### [GIVEN PASSAGE]
OK, not really for new moms only! But I have an essay up on Mom the Brave today, in their “Dear Brave Mom” category. It’s an open letter to the mommas of newborns…that’s such a crazy time; for some it’s pure bliss, but for others (like me!) it’s sheer survival. Head over to Mom the Brave and give it a read, or share it with any friends you have who are in that crazy, hazy newborn stage!
For a long time now, I’ve wanted to join a yoga studio. But I’ve always been a starving student, or a missionary, or whatever. Now that I’m working again, Robert and I decided we have enough wiggle room for me to sign up with the new studio in town, YogaWorks. I was afraid that having a yoga membership wouldn’t be all I had dreamed (why am I always afraid of being disappointed?), but it has turned out to be amazing! I feel strong, my body confidence is way up, and it’s a fantastic stress reliever. After attending for a week there as a guest, Robert decided to sign up, too! So now it’s also a fun and healthy thing for us to do together.

### [EXERCISE 1]
In the blog post about the essay and the yoga studio, what is the name of the new studio in town?
### [EXERCISE 2]
Extend the blog post about the essay and the yoga studio, picking up right after its final sentence.

### [DATA]
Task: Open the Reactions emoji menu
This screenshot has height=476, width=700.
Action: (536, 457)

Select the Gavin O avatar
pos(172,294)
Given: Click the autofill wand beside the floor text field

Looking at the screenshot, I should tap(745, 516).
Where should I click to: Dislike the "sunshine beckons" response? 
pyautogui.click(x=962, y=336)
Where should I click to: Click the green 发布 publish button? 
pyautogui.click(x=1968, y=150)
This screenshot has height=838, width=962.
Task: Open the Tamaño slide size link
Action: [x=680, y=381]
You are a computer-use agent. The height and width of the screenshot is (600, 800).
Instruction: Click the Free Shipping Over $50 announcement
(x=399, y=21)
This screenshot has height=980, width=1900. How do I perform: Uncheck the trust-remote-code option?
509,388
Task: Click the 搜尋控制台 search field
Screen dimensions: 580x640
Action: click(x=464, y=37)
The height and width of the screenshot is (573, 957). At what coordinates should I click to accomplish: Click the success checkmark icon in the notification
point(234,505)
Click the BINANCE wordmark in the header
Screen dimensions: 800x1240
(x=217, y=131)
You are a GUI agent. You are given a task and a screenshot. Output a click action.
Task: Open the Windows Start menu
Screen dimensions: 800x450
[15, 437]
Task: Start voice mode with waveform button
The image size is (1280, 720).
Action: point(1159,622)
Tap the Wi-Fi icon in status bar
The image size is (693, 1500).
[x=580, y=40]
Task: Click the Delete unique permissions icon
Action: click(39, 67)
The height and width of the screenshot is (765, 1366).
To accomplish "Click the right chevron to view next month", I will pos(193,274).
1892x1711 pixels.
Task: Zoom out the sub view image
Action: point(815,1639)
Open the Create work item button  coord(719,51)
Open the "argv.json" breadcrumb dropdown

### [RESULT 1]
YogaWorks

### [RESULT 2]
Since September, I’ve been going through a the Ignatian spiritual exercises using a book called Journey with Jesus. Every day I ask myself “examen questions” and one of them is when I sensed Immanuel, God with me, in the previous day. It’s interesting that the most consistent time of sensing God’s presence has been during yoga. I wonder if that is because in a challenging yoga class, I must be totally “in” my body–I can’t disconnect or detach. (I just read a line by Dallas Willard where he states, “our body is a primary resource for the spiritual life.” Huh!) And that integrated activity, where I’m using my mind and my body, somehow becomes an almost spiritual exercise. I find the same to be true when I’m in nature–again, it’s a time when I’m not “checking out” of my body, like when I’m working on a computer or even so consumed in dealing with students at work that I can’t address my body’s needs like thirst–or even needing to use the restroom!
I was thinking about all this the other day, and remembering a piece I wrote last year for my Master’s thesis project, Telling the Treasure: Reflections, Essays, and Anecdotes from a Backslidden Mystic. It’s called “Namaste,” and it’s about the Holy Spirit and a little about yoga, among other things. Since Pentecost Sunday just passed, I thought I’d share the piece here on Eeper.
“God in three Persons, blessed Trinity…” or so the old hymn, “Holy, Holy, Holy,” goes. I’d sung those words a thousand times before I started to think about the three persons of the triune God as, well, three persons. There’s God the Father, of course, and God the Son—that would be Jesus—but what of the third? The Holy Spirit, or as some Bible Belt folk might say, the Holy Ghost. It wasn’t until halfway through my year in Norway that I heard someone really emphasize the importance of viewing the Holy Spirit as a person. For me, that changed everything.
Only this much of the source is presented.